- What to work on
Among the entries below, which lines include the string "This"? Show each one.

Dataset items:
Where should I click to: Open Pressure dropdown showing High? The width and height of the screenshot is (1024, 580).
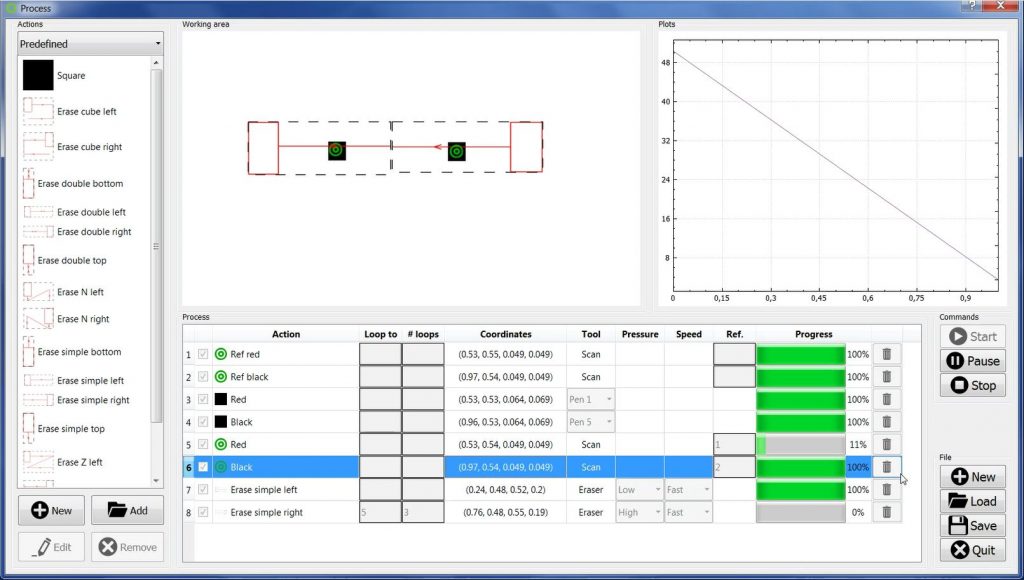[639, 512]
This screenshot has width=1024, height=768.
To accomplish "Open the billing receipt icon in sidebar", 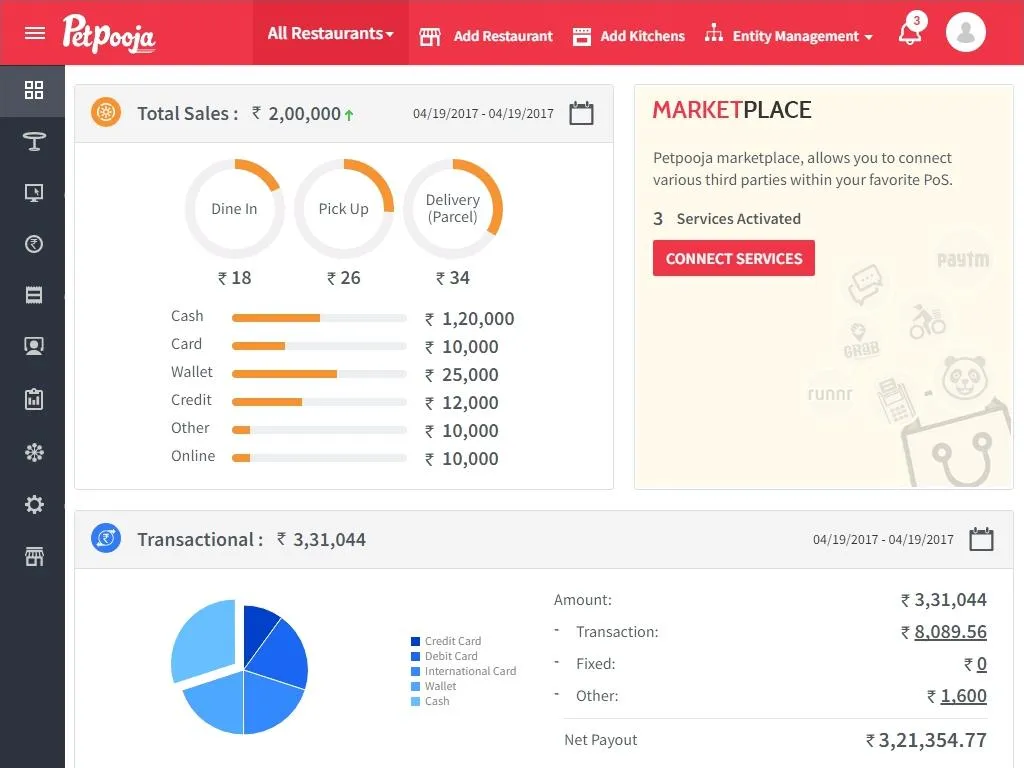I will (x=34, y=294).
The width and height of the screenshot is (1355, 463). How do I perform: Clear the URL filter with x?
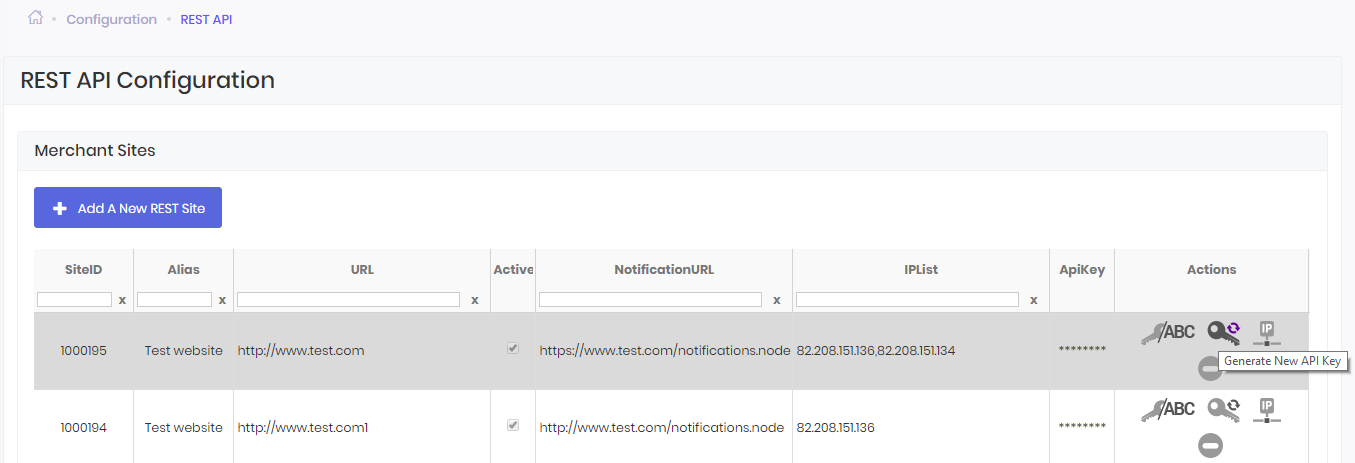475,300
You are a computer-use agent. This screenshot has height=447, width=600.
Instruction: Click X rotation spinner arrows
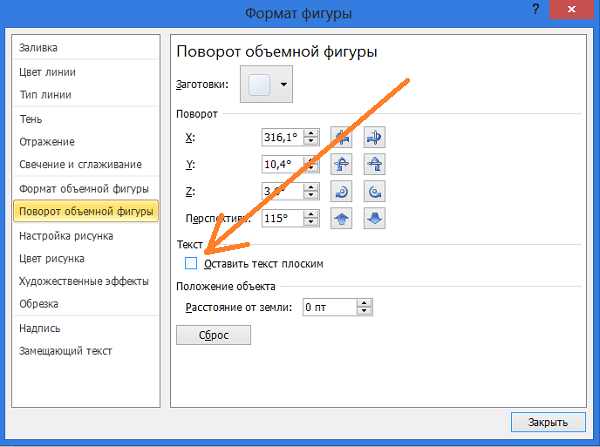tap(311, 137)
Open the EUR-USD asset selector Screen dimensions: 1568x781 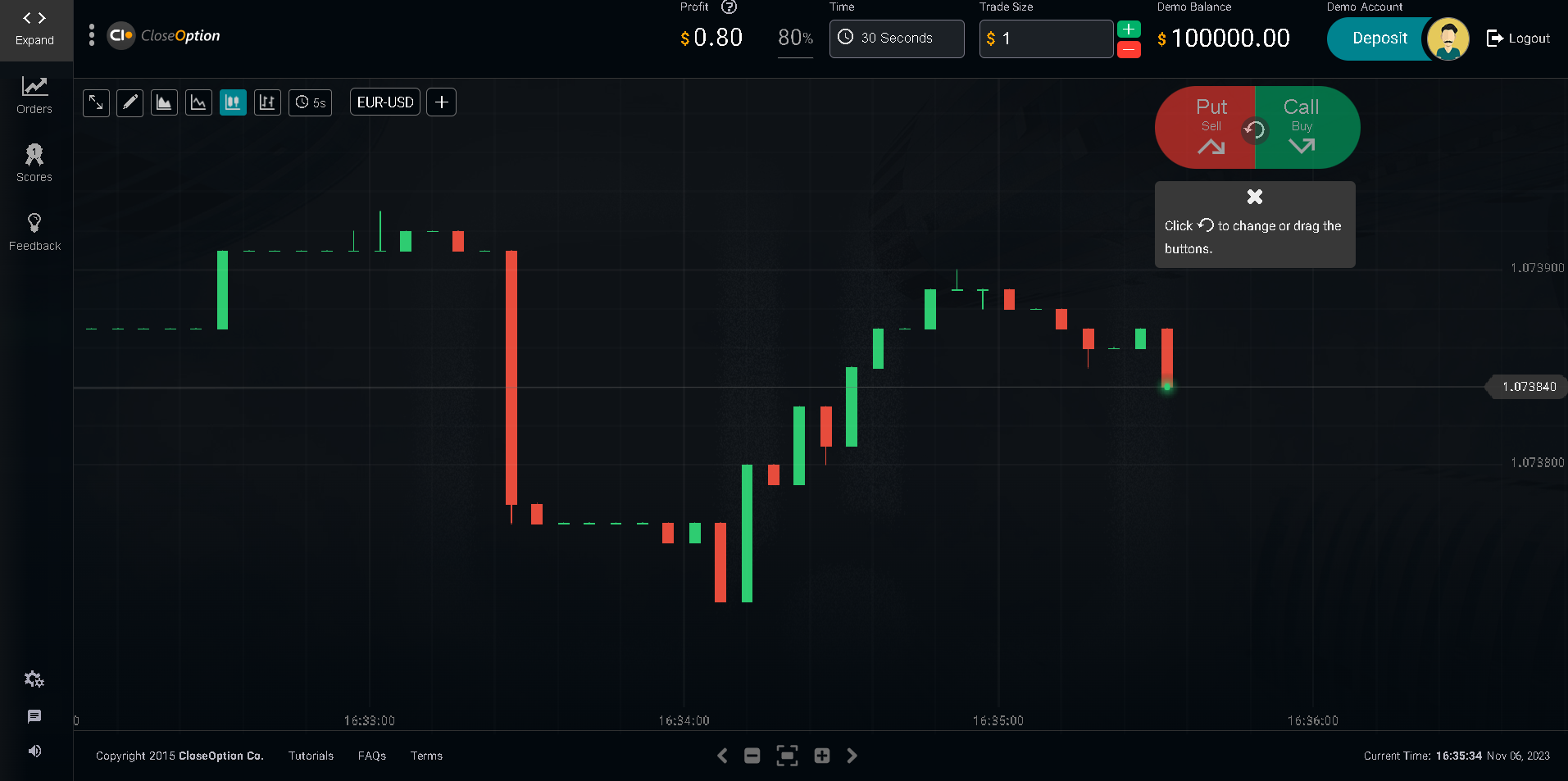pyautogui.click(x=385, y=102)
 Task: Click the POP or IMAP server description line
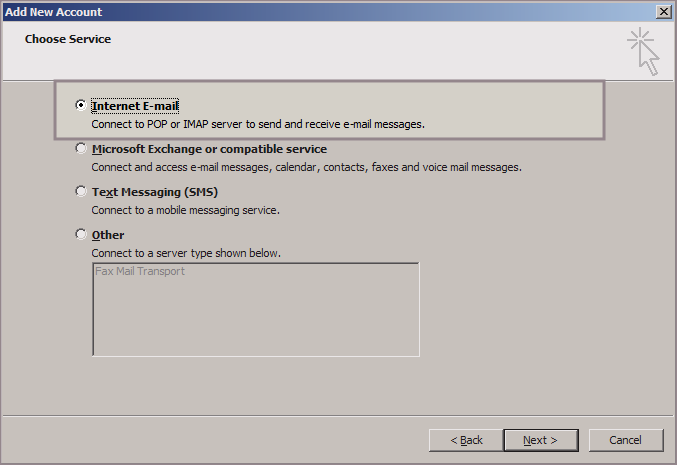point(258,125)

- Reply to the task
This screenshot has width=1024, height=768.
You are a computer-use agent. This screenshot has height=447, width=600.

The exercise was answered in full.